RE: Ransomware -- MIDRANGE-L

Jim,

Using Halcyon monitor, I have a job log monitor setup for this.
I get an email anytime a user with a mapped drive to IFS connects.

PENCOR05 Servicing user profile PAULS from client 10.5.65.175. Netserver User connecting

QZLSFILE *ALL *ALL *ALL CPIAD12

Rule group . . . . . . . . NETSERVER
Rule number . . . . . . . . 10 Netsever Users Connecting
Job name . . . . . . . . . S QZLSFILE

User name . . . . . . . . . *ALL
Subsystem . . . . . . . . . *ALL
Job type . . . . . . . . . *ALL
Message IDs . . . . . . . . CPIAD12

Message file . . . . . . . QCPFMSG
Library . . . . . . . . . QSYS
ASP group . . . . . . . *SYSBAS
Message type . . . . . . . *ALL
Message severity . . . . . *ALL
To program . . . . . . . . *ALL More...

Paul

-----Original Message-----
From: MIDRANGE-L [mailto:midrange-l-bounces@xxxxxxxxxxxx] On Behalf Of midrange
Sent: Tuesday, June 27, 2017 9:23 PM
To: 'Midrange Systems Technical Discussion'
Subject: RE: Ransomware

Is there a way to see which pc clients have an actual map drive on their pc that is connecting at log on?

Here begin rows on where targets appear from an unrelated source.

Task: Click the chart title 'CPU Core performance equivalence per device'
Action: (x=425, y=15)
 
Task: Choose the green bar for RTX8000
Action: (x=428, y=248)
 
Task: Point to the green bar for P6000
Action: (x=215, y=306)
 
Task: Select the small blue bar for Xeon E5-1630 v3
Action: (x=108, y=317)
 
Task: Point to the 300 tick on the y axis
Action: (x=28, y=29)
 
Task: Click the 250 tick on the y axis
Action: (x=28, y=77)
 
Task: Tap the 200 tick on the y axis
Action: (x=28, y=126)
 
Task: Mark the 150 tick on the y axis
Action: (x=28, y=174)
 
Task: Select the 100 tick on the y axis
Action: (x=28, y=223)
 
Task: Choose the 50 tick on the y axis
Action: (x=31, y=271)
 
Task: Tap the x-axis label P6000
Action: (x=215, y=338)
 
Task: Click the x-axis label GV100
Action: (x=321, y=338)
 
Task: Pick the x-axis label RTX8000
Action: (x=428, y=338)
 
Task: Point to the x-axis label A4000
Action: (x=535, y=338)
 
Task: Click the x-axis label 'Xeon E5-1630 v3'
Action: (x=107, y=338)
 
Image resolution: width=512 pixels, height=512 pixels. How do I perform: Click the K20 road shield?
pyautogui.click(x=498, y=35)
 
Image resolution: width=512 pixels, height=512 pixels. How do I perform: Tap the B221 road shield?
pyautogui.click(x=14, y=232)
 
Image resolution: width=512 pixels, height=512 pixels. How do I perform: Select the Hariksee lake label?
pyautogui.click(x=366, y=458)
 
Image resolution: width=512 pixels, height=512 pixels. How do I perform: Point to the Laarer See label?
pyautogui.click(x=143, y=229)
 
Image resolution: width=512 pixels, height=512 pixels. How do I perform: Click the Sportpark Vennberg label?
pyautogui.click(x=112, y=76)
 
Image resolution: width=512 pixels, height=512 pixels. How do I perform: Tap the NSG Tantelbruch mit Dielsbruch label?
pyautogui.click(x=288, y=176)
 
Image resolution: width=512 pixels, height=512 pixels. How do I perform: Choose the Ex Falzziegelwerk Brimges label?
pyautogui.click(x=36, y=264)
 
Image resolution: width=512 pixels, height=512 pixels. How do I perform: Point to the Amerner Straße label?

Any security log when the connection is made or when used..
We have some *public authorized areas in the ifs and lots of users - would like not to take a sledge hammer to it by cutting them all off and see who screams..
Some of these users and their connections go back a decade or more (thru many releases).
V7R1
Jim

-----Original Message-----
From: MIDRANGE-L [mailto:midrange-l-bounces@xxxxxxxxxxxx] On Behalf Of Christopher Bipes
Sent: Tuesday, June 27, 2017 5:42 PM
To: Midrange Systems Technical Discussion
Subject: RE: Ransomware

The virus will not run on the iSeries but it can encrypt a share or mapped drive to a share from an infected windows PC. Make sure you backup are good and users only have the permission they need to any Netserver shares you have defined to restrict the damage that can be done by in infected windows machine.

Chris Bipes
Director of Information Services
CrossCheck, Inc.

-----Original Message-----
From: MIDRANGE-L [mailto:midrange-l-bounces@xxxxxxxxxxxx] On Behalf Of Raul A Jager W
Sent: Tuesday, June 27, 2017 2:37 PM
To: midrange-l@xxxxxxxxxxxx
Subject: Ransomware

Should we be concerned about Petya?

Not sharing the root directory is safe enough?

--
This is the Midrange Systems Technical Discussion (MIDRANGE-L) mailing list To post a message email: MIDRANGE-L@xxxxxxxxxxxx To subscribe, unsubscribe, or change list options,
visit: http://lists.midrange.com/mailman/listinfo/midrange-l
or email: MIDRANGE-L-request@xxxxxxxxxxxx Before posting, please take a moment to review the archives at http://archive.midrange.com/midrange-l.

Please contact support@xxxxxxxxxxxx for any subscription related questions.

Help support midrange.com by shopping at amazon.com with our affiliate link:
http://amzn.to/2dEadiD

--
This is the Midrange Systems Technical Discussion (MIDRANGE-L) mailing list To post a message email: MIDRANGE-L@xxxxxxxxxxxx To subscribe, unsubscribe, or change list options,
visit: http://lists.midrange.com/mailman/listinfo/midrange-l
or email: MIDRANGE-L-request@xxxxxxxxxxxx Before posting, please take a moment to review the archives at http://archive.midrange.com/midrange-l.

Please contact support@xxxxxxxxxxxx for any subscription related questions.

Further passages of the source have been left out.